The tall and lanky freshman from Langhorne, Pa., became the first Nittany Lion freshman goaltender to earn a win in his first career start. After giving up an early goal, Jones settled down, stopping 28 of 30 shots overall, including all but one of the 23 shots he faced in the second and third periods.
This all happened when Penn State claimed a 4-2 victory over No. 16 St. Lawrence on Oct. 6 at Pegula Ice Arena, as four Nittany Lions scored on opening night. From 2014–16, Jones played for the Lincoln Stars of the United States Hockey League, where he helped lead his team to the playoffs last season with a 19-11-3 record.
Speaking during the team’s media day last month, Jones discussed how a growth spurt in high school continues to give him an edge, his approach in goal, and in addition to the hockey program, what drew him to Penn State.
On if sophomore goaltender Chris Funkey has been a mentor early on: “Yeah, for sure.
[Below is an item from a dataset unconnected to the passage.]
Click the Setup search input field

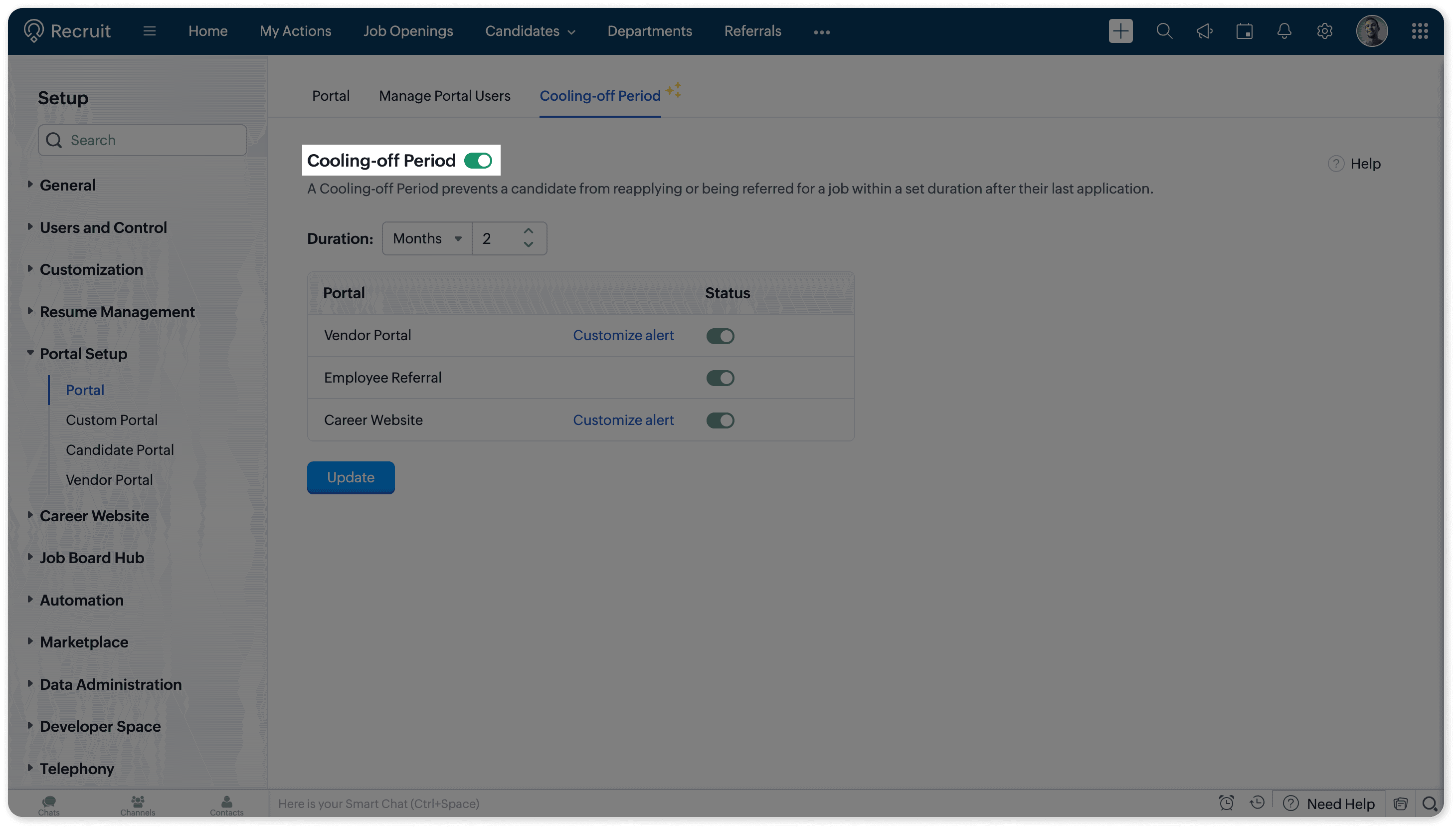[x=142, y=140]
Right when I came in, he told me, ‘Let me know if you need anything, and I’m always here for you.’ Whenever I do need something, he’s always there. On the ice working, if I’m doing something that he doesn’t think is correct, he’ll tell me; and vice versa, so it’s been good.”
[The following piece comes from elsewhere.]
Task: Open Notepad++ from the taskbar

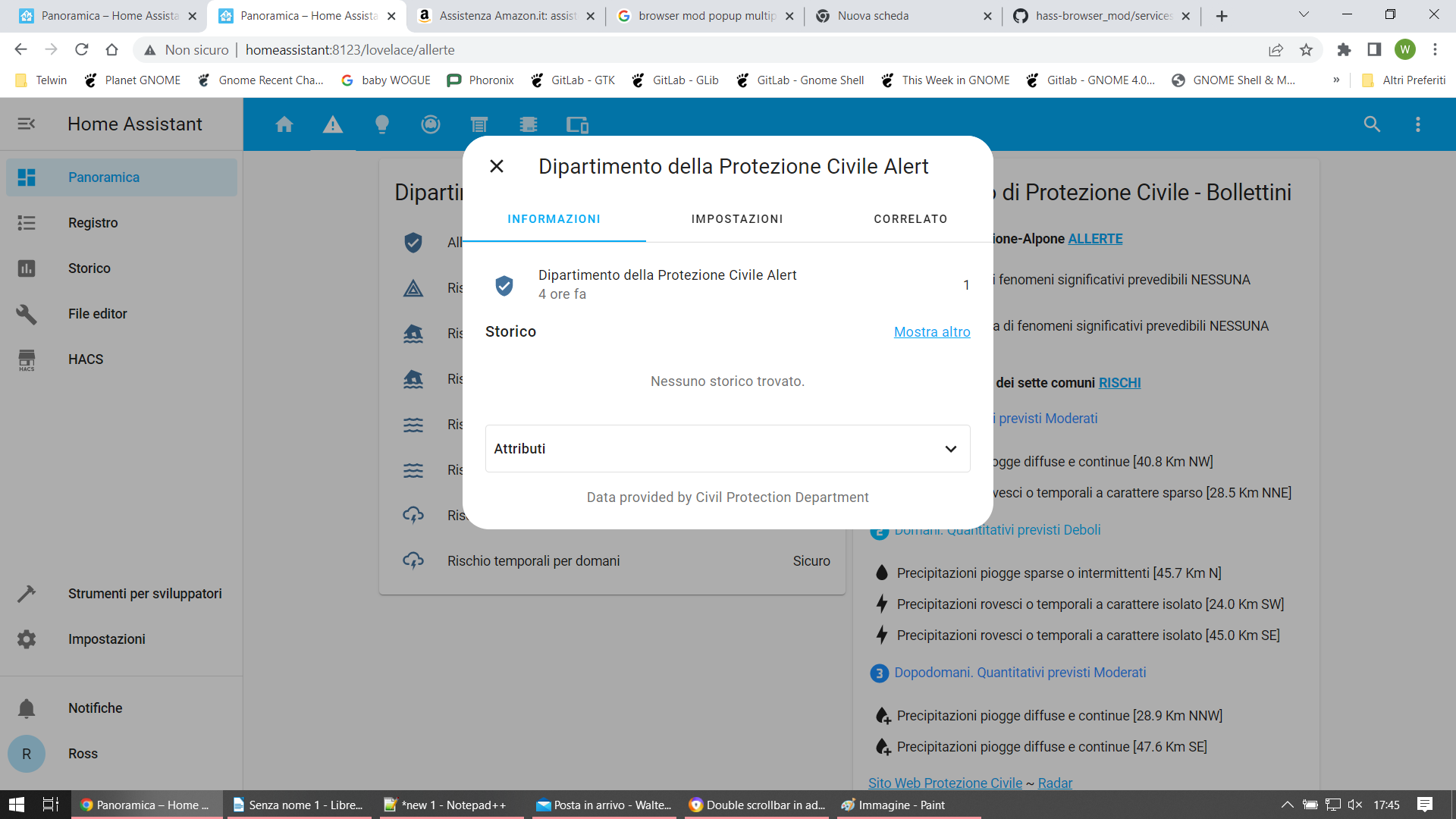Action: pos(447,805)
His playing style: “I’m a bigger goalie, I’m 6'4", and I grew about 6-8 inches my senior year of high school. I was always a little goalie, so I had to be fast. One advantage I have is that I’m a quicker guy because I had to be before, and then I hit a growth spurt. I’m a big, quick goalie who loves to compete and play the game.”
Whether or not he compares himself to anyone in the NHL: “I love watching Carey Price (Montreal Canadians goalie). He’s one of the best there is, so he’s a good guy to watch. I watch him on Instagram and YouTube, see different drills he does, how he does different things. I wouldn’t say I model my game off someone, because I take different things from different people. Everyone has their own way they play, but I look at things that different guys do, I try it out and see if I like it. If I don’t, then I move on, because there’s not a set way to play.”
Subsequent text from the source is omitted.